Google Sitemaps OMG
- 18th Nov 2005
- Leave a Comment
- Ebay
Google
Another day, another Google privacy violation
Remember the new sitestats section of Google Sitemaps? In a couple of minutes we’ve found quite a dodgy exploit which sometimes allows you to see the stats of your less web-savvy competitors.
Google requires you to verify that a site is yours by placing a file with a random filename in the root of your sites. However, if you (badly) employ custom 404 messages on your server, you may have instructed your server, inadvertantly, to declare all URLs within your domain as found.
It all depends on the actual server headers found and the way Google interperates them. From our little foray, we’ve concluded:
Not Found:
404 (obviously)
301 and 302 Moved Permanently/Temporarily
Found:
200 - all of
All other 302s (When redirecting to, say, /404.html)
Check out the screenshot of sites we own :-)
And some stats from uk.php.net
So who is at fault for all of this?
Well, we reckon mostly Google for not properly thinking through the whole verificaiton process. All the sites we managed to “0wn” would clearly be 404’s to a well-thought-out system. However, webmasters are also partly to blame for bad server setups - eg, we got Ebay.com because they had misspelled “Permanently” in their 301 header. There are also lots of spammy directories out there which return 200 OK for pretty much anything ending in .html
But perhaps the real question should be: How much do you want to trust Google with your data when they get caught making mistakes such as this? This kind of data generally isn’t too sensitive, but imagine if we put a competitor’s site in there? At very least we’d be able to know exactly what keywords to target.
So go to google sitemaps .. and add aol.com to your account see what happens .. i bet you get their stats :)
Post Script:
A couple of things we’ve found since playing with this:
- 23% of the Alex Top 100 sites are susceptible to this problem
- Other big sites include Orkut, Infoseek Japan, Match.com, Business.com and Whitehouse.gov
- SEW ranks for singingfish
- Most sites we added were using 301 or 302 to another file. We noticed if your 302 or 301 crosses a domain, the site was added
- MSN servers return 200 OK but also “STATUS_CODE: NotFound”, which Google fell over on (”temporary problem”)
- Monster.com should be susceptible but Google’s servers couldn’t resolve it.
And one final little titbit from the Sitemaps FAQ:
8. What is being done to protect my privacy?

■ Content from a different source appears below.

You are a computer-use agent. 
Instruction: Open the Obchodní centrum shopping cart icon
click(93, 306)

We use the verification process to keep unauthorized users from seeing detailed statistics about your site. Only you can see these details, and only once we verify you own the site. We don’t use the verification file we ask you to create for any purpose other than to make sure you can upload files to the site.

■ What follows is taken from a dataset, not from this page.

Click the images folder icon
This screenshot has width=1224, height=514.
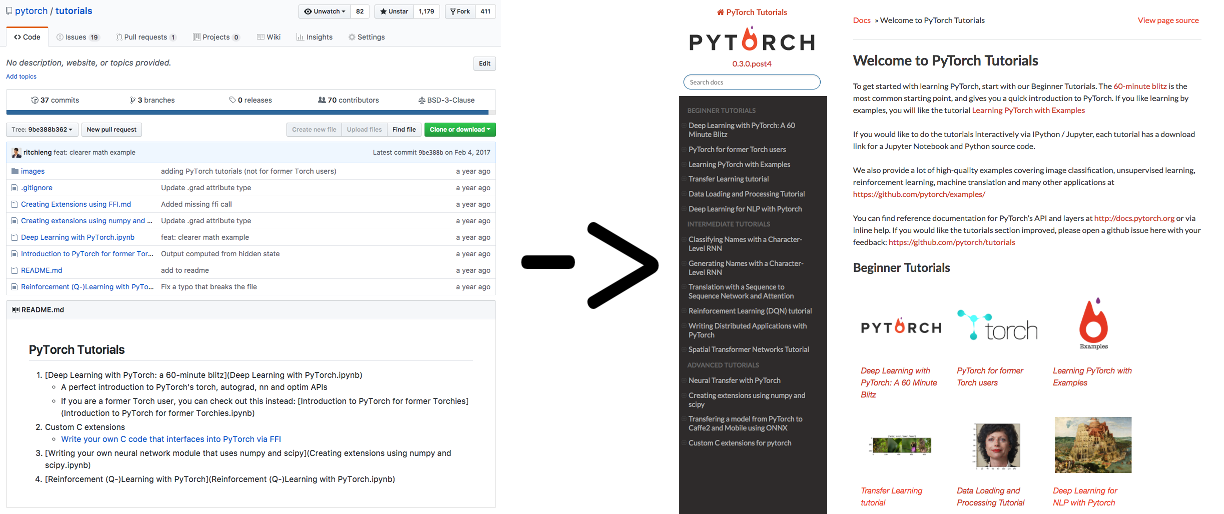(14, 171)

30 Comments | Leave a comment »
Nice catch Dave.
Sorry for replying so late, I was too busy (ab)using the system.
Unfortunately, it doesn’t give much info on the old stats but as you rightly say it does assist with the keyword research, but not by much.
Google, FIX THIS ASAP :)
Actually — this is NOT an issue on Googles side: these servers are just not returning the standard 404 result code for bad URLS (or 403, 410). If your server does NOT do that, Google Sitemaps WILL validate automatically. Also — what information do you get in Google Sitemaps statistics that you cannot already get or guess? :-)
Check your server result codes with this: http://gsitecrawler.com/tools/Server-Status.aspx
or read about the 404/200 issue: http://gsitecrawler.com/articles/error-404-200.asp
Cheers
John
Does the file need to stick around? Once it’s been verified and you have access to the stats, can I remove the file? Then would you not get access and I still get stats?
With the security flaw I was able to see the Sitemap stats for http://www.whitehouse.gov. Most curious of all was the “Top search queries” & “Top search query clicks” for the White House website, which are as below:
Thomas : the file was never there.
Google sitemaps only thinks the file is there thats all.
DaveN
With the security flaw I was able to see the Sitemap stats for http://www.whitehouse.gov. Most curious of all was the “Top search queries” & “Top search query clicks” for the White House website, which are as below:
Top search queries
1. failure
2. w
3. failure
4. house
5. bush
Top search query clicks
1. failure
2. failure
3. white house
4. abraham lincoln
5. george washington
Google obviously didn’t intend for their verification to be so lax and it obviously needs fixed, but people have to be reminded, this is google’s data, and they can give whoever they want access to it. Its not a privacy issue as you don’t own the top keywords data. Google do and its theirs to do what they want with.
Ciaron Nixon ….. WHAT !!!
8. What is being done to protect my Privacy?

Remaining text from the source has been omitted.